> **EXCERPTED TEXT**:

----------------

NEBRASKA- Since March 2020, Legal Aid of Nebraska has received more than 560 requests for people asking for representation in unemployment cases.
Ann Mangiameli, an attorney with the nonprofit that offers civil legal services for people with limited resources, provided that statistic in a hearing at the State Capitol on Wednesday. Some of those clients had been denied unemployment benefits, she said. Some had received benefits, then were later notified they shouldn’t have been paid — the state had overpaid and wanted its money back.
For her clients who live paycheck to paycheck and work blue-collar jobs, Mangiameli said, a demand to pay back $15,000-$20,000, in some cases, can be devastating. And her clients, she said, hadn’t been adequately notified so they could take advantage of appeals processes.
“Our clients relied on the Department of Labor, when they filed their applications, to properly process their application,” she said. “They waited that five to six months with no income, finally got approved for benefits and finally got paid. The Department of Labor then came back, in many instances, and said, ‘We’ve redetermined, and determined that you should not have been paid that money, please pay us back.’ ”

----------------

> **DATASET EXCERPTS**:
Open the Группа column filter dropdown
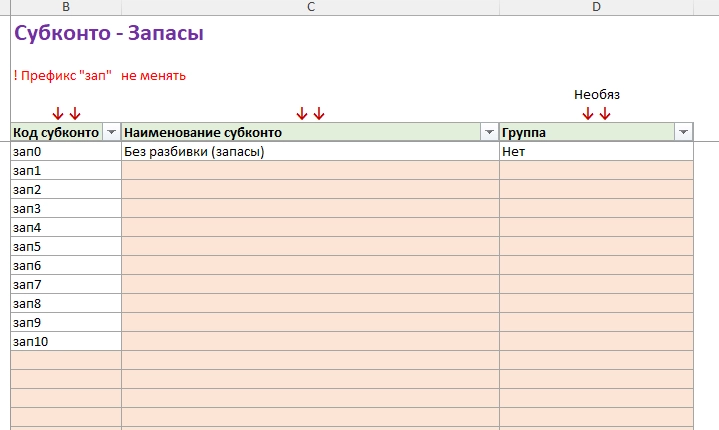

----------------

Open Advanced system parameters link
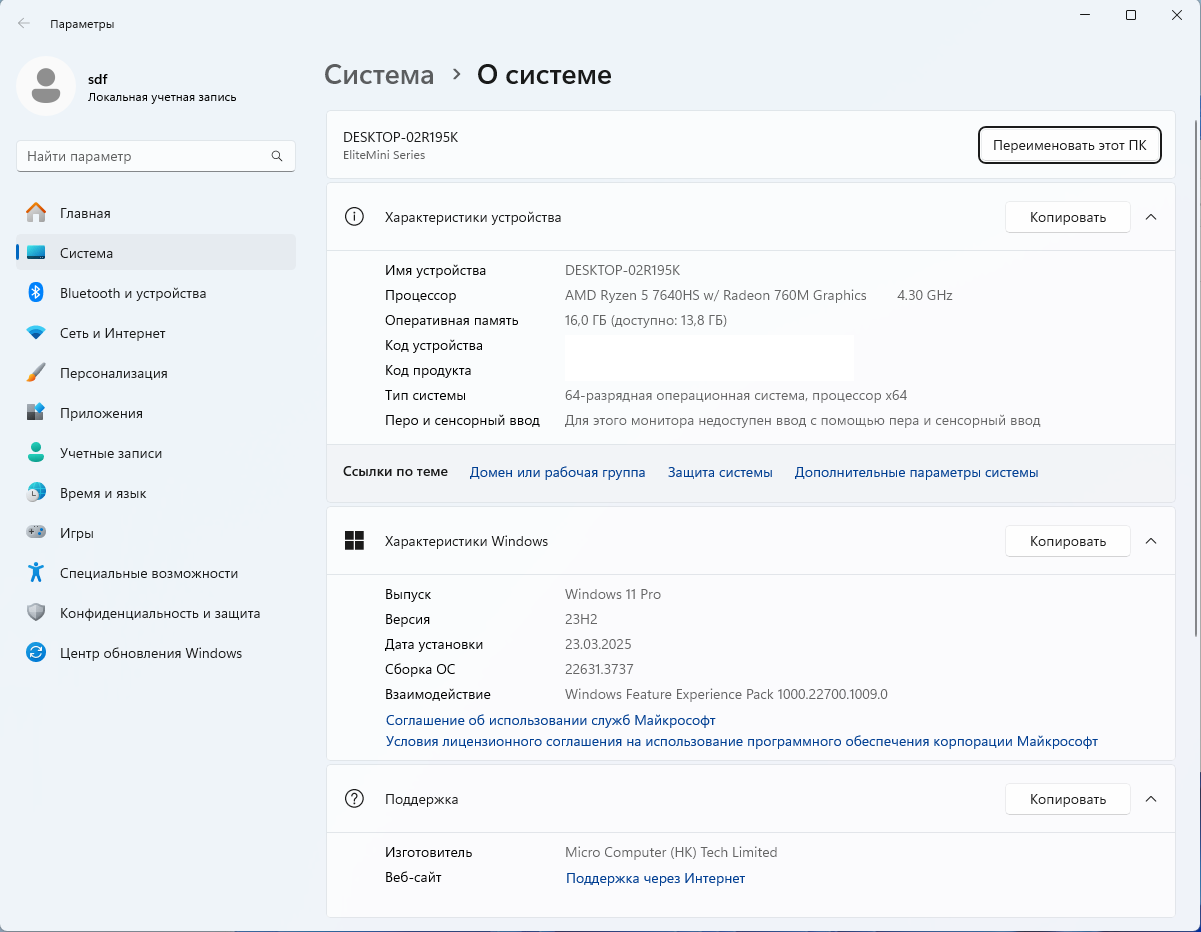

----------------

> **ACTIONS TO TAKE**:
1) Answer from the article on unemployment cases:
(a) Since what month and year has Legal Aid of Nebraska received more than 560 requests for representation in unemployment cases?
(b) Where did Ann Mangiameli give that figure?
(c) How long, according to Mangiameli, did her clients wait with no income before they were approved for benefits?
2) Extend the article on unemployment cases, picking up after its last sentence.
The items have no connection to the article on unemployment cases.

> **RESULTS**:
1)
(a) March 2020
(b) At a hearing at the State Capitol on Wednesday
(c) Five to six months

2)
Members of the Nebraska Legislature’s Business and Labor Committee listened to Mangiameli’s testimony Wednesday, after a briefing from Labor Commissioner John Albin and testimony from a representative of the nonprofit Nebraska Appleseed.
State Sen. Carol Blood of Bellevue pressed Albin for answers regarding overpayments that were discovered amid a tidal wave of people filing for unemployment during the pandemic. Her focus was on instances when people were overpaid because of an agency error, not because of fraud or something they did wrong.